The board had earlier made a $500 million pledge to the fund, which has been in the market for more than two years and has struggled to meet its original $8 billion target. It is unclear if the 1 percent starting management fee applies to the combined $750 million commitment, or just the latest $250 million tranche. We were also unable to learn if the board, which has about $89 billion under management, made concessions on other terms to secure the low management fee.

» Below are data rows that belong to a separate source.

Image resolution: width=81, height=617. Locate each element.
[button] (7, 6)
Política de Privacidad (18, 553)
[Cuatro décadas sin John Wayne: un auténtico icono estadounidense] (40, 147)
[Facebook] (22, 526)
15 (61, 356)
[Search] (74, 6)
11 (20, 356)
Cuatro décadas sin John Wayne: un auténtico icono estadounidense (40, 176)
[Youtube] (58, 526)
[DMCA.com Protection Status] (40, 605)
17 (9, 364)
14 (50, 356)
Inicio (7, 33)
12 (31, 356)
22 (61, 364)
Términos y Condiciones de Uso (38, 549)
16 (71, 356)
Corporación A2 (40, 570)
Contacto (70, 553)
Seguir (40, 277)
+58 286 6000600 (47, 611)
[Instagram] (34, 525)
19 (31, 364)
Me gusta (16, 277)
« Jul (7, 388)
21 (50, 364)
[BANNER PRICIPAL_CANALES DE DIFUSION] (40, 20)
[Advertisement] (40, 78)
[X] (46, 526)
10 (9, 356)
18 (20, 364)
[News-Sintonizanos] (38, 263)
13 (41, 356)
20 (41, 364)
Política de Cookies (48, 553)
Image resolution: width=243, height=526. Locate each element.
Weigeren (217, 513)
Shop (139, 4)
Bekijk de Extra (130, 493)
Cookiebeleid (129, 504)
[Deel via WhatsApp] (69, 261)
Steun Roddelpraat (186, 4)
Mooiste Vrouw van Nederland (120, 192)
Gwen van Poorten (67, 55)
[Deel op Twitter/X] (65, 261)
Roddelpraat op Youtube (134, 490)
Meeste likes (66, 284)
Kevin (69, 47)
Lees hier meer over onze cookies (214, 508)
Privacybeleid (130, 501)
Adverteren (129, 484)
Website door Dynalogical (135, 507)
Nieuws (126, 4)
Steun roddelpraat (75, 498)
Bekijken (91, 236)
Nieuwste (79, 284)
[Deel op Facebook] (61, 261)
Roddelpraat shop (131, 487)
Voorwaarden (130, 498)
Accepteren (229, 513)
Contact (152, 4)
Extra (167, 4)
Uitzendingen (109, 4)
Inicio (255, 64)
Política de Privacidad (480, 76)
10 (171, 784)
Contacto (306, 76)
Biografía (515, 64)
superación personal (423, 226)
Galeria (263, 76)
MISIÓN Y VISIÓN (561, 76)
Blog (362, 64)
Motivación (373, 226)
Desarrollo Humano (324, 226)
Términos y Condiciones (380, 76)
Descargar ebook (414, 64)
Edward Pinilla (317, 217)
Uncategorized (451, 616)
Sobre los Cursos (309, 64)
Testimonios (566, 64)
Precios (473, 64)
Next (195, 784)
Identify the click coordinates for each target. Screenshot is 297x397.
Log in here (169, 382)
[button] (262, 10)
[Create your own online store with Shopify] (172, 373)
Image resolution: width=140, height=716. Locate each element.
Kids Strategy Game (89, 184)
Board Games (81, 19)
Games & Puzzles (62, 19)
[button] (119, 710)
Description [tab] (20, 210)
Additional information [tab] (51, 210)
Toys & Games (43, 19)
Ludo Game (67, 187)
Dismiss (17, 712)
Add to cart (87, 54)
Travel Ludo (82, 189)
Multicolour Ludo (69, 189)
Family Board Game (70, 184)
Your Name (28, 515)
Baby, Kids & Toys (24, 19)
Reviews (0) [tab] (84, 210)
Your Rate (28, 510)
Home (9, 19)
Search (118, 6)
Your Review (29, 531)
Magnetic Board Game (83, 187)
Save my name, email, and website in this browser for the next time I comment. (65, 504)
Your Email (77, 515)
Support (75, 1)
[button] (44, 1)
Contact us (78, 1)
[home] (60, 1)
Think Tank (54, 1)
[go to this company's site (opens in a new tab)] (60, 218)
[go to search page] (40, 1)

In its latest 10K, filed on February 22, KKR says that “gross management fees for our private equity funds generally range from 1 percent to 2 percent of committed capital during the fund’s investment period,” and a lower percentage of invested capital after that. KKR is also entitled to a 20 percent share of net profits realized by investors in the fund, after clearing a performance hurdle of a 7 percent compounded annual rate of return.

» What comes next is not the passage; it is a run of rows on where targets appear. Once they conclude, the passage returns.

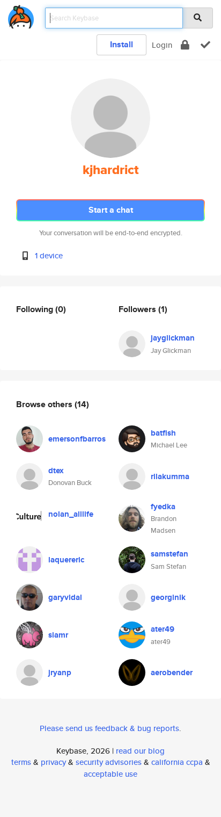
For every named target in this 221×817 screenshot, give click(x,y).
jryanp (59, 672)
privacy (53, 762)
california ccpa (177, 762)
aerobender (172, 672)
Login (162, 44)
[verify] (205, 45)
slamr (58, 635)
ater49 (162, 629)
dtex (56, 470)
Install (121, 44)
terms (21, 762)
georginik (168, 597)
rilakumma (170, 476)
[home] (21, 15)
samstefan (169, 554)
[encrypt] (185, 45)
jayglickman (173, 338)
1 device (49, 255)
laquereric (66, 560)
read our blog (140, 750)
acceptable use (110, 773)
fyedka (163, 506)
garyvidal (65, 597)
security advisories (109, 762)
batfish (163, 433)
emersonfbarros (77, 439)
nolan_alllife (70, 514)
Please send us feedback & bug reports (109, 728)
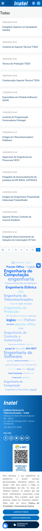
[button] (21, 524)
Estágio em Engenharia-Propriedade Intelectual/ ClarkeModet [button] (21, 198)
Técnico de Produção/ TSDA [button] (16, 63)
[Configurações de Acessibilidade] (33, 3)
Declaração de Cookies (24, 506)
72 (27, 250)
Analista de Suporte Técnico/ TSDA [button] (20, 46)
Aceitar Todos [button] (21, 512)
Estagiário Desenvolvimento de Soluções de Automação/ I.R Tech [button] (19, 238)
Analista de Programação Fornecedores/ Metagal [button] (15, 119)
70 (15, 250)
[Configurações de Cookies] (5, 526)
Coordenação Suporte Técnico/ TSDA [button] (21, 80)
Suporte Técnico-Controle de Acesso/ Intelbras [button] (16, 218)
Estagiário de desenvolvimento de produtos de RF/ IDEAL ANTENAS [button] (19, 178)
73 (33, 250)
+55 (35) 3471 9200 (13, 427)
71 (21, 250)
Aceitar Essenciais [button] (21, 518)
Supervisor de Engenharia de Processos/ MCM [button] (17, 158)
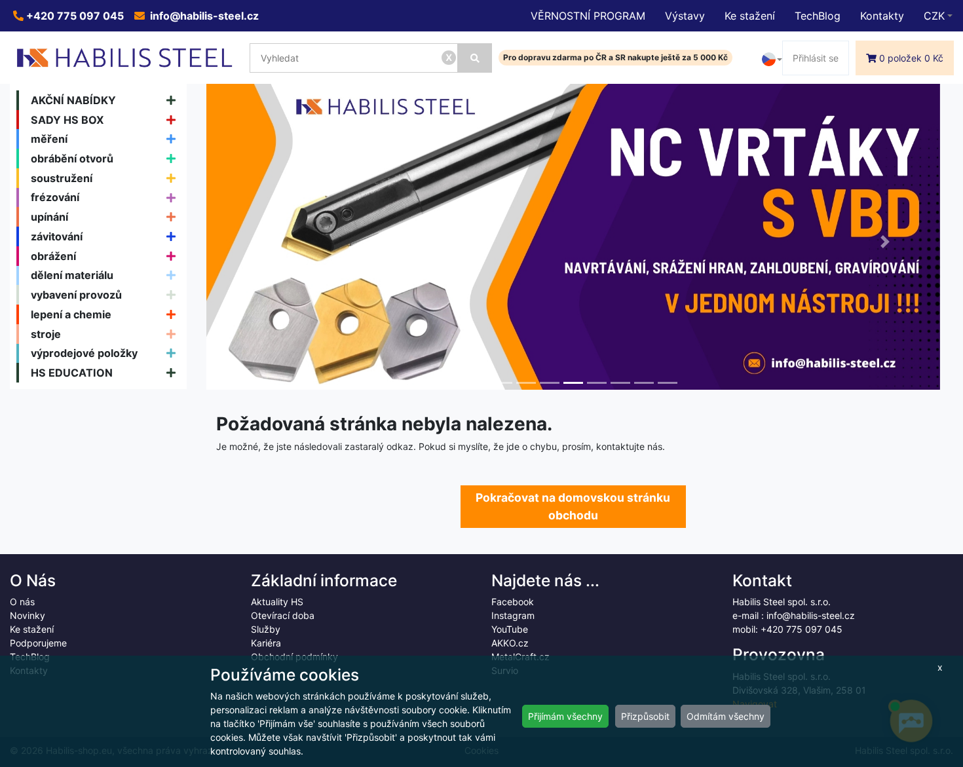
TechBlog (817, 15)
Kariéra (266, 642)
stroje (46, 334)
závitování (57, 236)
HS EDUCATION (72, 372)
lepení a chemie (71, 314)
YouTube (509, 629)
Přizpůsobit (645, 716)
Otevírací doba (282, 615)
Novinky (27, 615)
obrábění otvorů (72, 158)
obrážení (53, 256)
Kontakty (882, 15)
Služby (265, 629)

A 1 percent management fee is just half the 2 percent sticker price that most North American buyout funds charge during their investment periods, according to research by Thomson Reuters. However, our source said that starting management fees as low as 1 percent are not at all unheard of behind the scenes at mega-firms when they try to raise very large commitments.
One of the risk factors that KKR lists in its latest 10K relates to the possibility of its commanding lower fees in the future: “Our investors in future funds, including separately managed accounts, may negotiate to pay us lower management fees … which could adversely affect our revenues.”

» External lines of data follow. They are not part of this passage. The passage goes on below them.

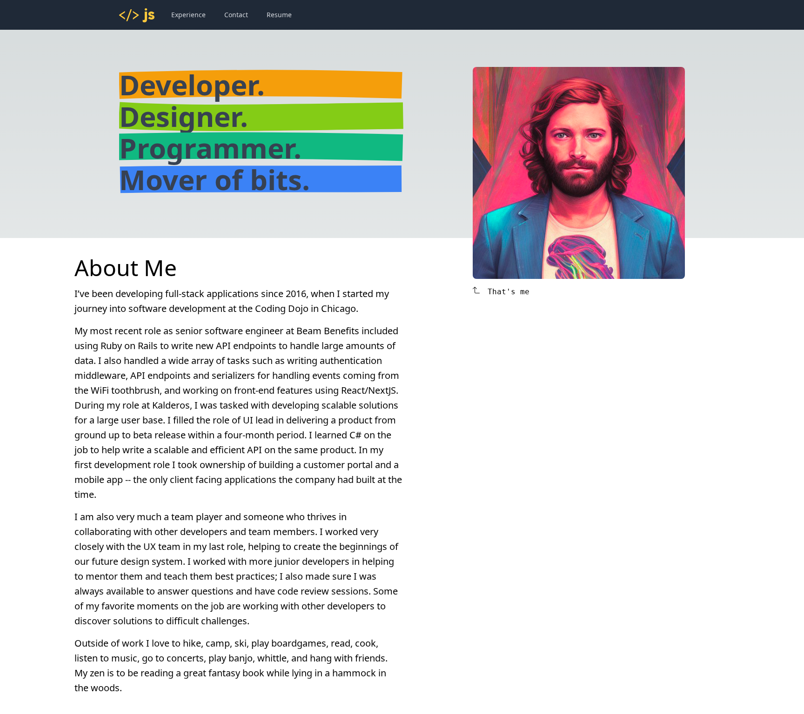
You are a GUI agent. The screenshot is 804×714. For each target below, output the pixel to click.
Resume (279, 14)
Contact (236, 14)
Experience (188, 14)
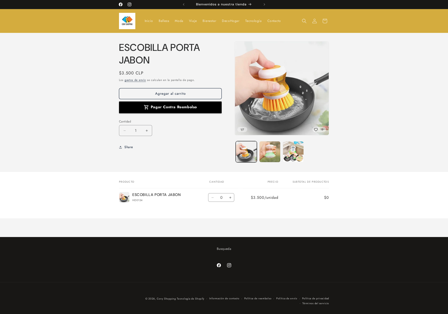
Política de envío (286, 298)
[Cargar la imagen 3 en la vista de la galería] (293, 151)
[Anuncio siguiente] (264, 4)
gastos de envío (135, 80)
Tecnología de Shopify (190, 298)
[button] (304, 21)
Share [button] (128, 147)
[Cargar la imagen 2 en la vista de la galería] (269, 151)
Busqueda (224, 248)
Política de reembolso (258, 298)
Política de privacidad (315, 298)
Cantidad (125, 121)
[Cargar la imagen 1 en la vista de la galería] (246, 151)
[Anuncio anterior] (183, 4)
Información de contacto (224, 298)
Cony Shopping (166, 298)
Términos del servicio (315, 303)
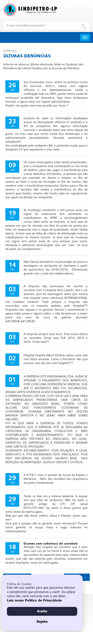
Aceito (42, 611)
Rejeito (42, 622)
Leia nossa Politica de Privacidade (34, 600)
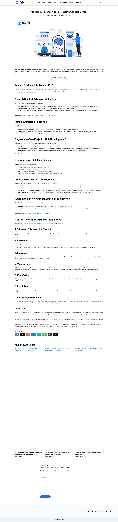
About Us (7, 511)
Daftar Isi (14, 511)
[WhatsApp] (44, 334)
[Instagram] (88, 511)
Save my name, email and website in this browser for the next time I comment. (58, 493)
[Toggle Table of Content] (63, 78)
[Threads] (55, 334)
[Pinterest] (28, 334)
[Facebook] (17, 334)
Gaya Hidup (78, 2)
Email (55, 470)
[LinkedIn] (33, 334)
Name (42, 470)
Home (38, 2)
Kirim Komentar (45, 496)
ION (70, 324)
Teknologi (71, 2)
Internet (64, 2)
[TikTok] (103, 511)
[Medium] (99, 511)
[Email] (50, 334)
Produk (43, 2)
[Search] (102, 2)
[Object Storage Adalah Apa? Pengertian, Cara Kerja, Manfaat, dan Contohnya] (59, 399)
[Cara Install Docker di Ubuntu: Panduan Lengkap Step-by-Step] (89, 399)
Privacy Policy (28, 511)
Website (68, 470)
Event (54, 2)
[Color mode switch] (100, 2)
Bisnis (59, 2)
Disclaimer (20, 511)
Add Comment (44, 477)
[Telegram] (39, 334)
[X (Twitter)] (22, 334)
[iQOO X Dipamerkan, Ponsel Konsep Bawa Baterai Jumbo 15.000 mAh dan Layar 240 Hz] (29, 399)
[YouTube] (110, 511)
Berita (49, 2)
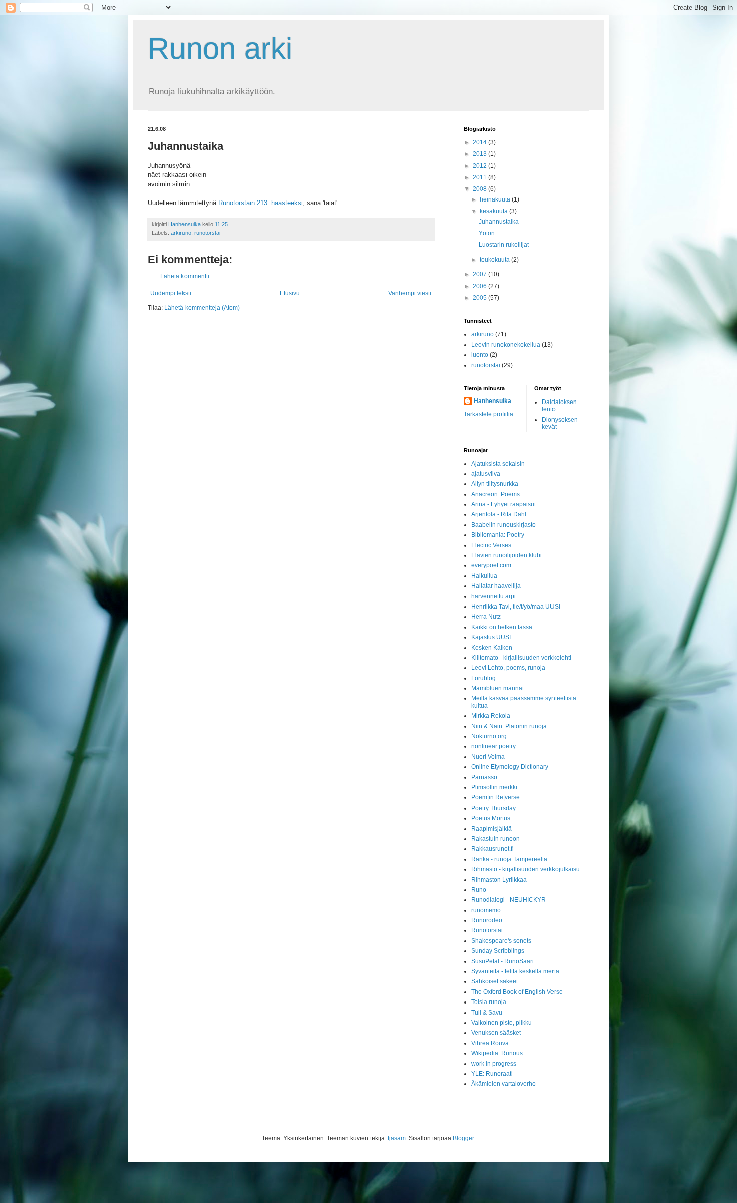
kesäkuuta (494, 211)
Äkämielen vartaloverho (503, 1083)
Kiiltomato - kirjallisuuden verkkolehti (521, 657)
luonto (479, 354)
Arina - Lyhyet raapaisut (503, 504)
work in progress (493, 1063)
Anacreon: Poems (495, 494)
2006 (480, 286)
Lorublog (483, 678)
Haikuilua (484, 575)
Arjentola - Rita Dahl (498, 514)
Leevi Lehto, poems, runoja (508, 667)
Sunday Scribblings (497, 950)
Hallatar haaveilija (496, 585)
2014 (480, 142)
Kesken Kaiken (491, 647)
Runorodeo (486, 920)
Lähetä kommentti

Indeed, it wouldn’t be surprising if other investors in KKR’s Fund XI were also offered a 1 percent starting management fee. Big investors in private equity funds can negotiate most favored nation clauses that give them the right to secure the same terms as other investors making comparable-sized commitments.
Another factor influencing the management fee stream, of course, is fund size. Should Fund XI reach its original $8 billion target, it would be less than half the size of the previous fund in the series, the 2006 vintage Fund X, which raised $17.6 billion.
Some of the money from Fund X was invested in the $48 billion club deal (along with TPG Capital and Goldman Sachs Capital Partners (GS.N)) to buy TXU, now called Energy Future Holdings, the largest buyout in history. The energy firm’s struggles have affected the returns of Fund X and have contributed to a general lessening of enthusiasm for so-called mega funds following the financial crisis that began in 2008.
Yet Fund X has not lost money overall, despite Energy Future Holdings’ problems. According to September 2012 data from the Washington State Investment Board, Fund X has so far produced a net IRR of 7.1 percent and an overall 1.3x total value multiple.
Early investors typically do not like drawn-out fundraising periods, although firms typically begin drawing down capital prior to a final close. Gary Bruebaker, the chief investment officer at the Washington State Investment Board, declined to comment for this story, saying: “We do not discuss specific terms publicly.”
Separately, KKR’s co-founder Henry Kravis told an audience this week at the SuperReturn private equity conference in Berlin that he was bullish on investing in Spain, saying the troubled country had taken a lot of necessary steps toward the austerity that was needed to help the country’s economy get back on track. He also expressed enthusiasm for companies deploying new technologies to tap oil and natural gas reserves in North America and other parts of the world.